### Aim of the exercise
The result should be an exact copy of the entries that follow, with no pictures included.

### Dataset records
--------------------------------------------------

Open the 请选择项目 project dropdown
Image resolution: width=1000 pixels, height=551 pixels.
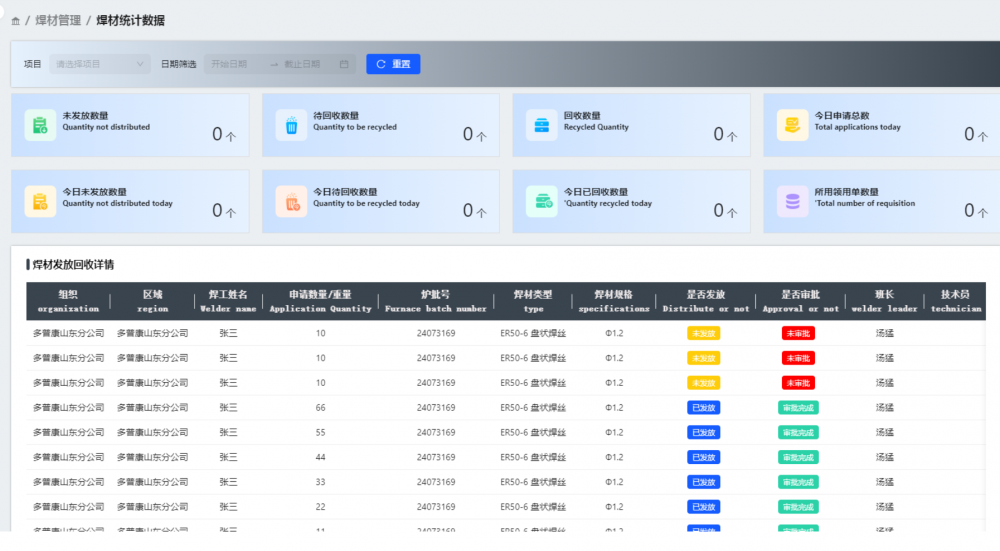pos(100,64)
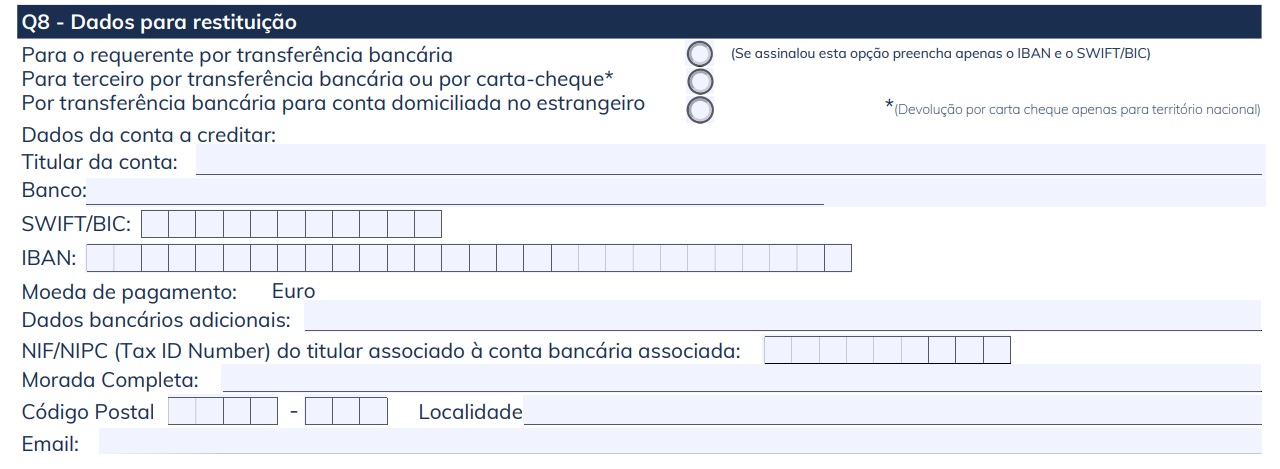Click last box of SWIFT/BIC code
Screen dimensions: 1280x469
428,224
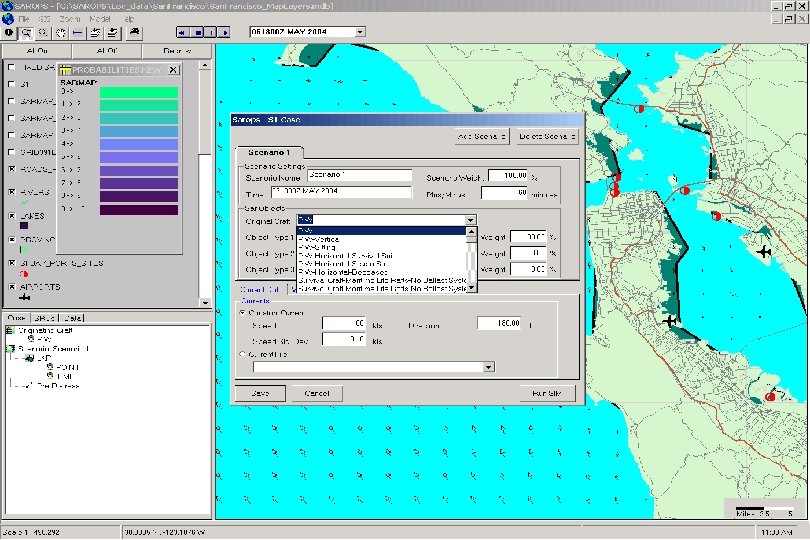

--------------------------------------------------

### Answer below
Open the 请选择项目 project dropdown
Image resolution: width=1000 pixels, height=551 pixels.
pos(100,64)
Click last box of SWIFT/BIC code
Screen dimensions: 1280x469
428,224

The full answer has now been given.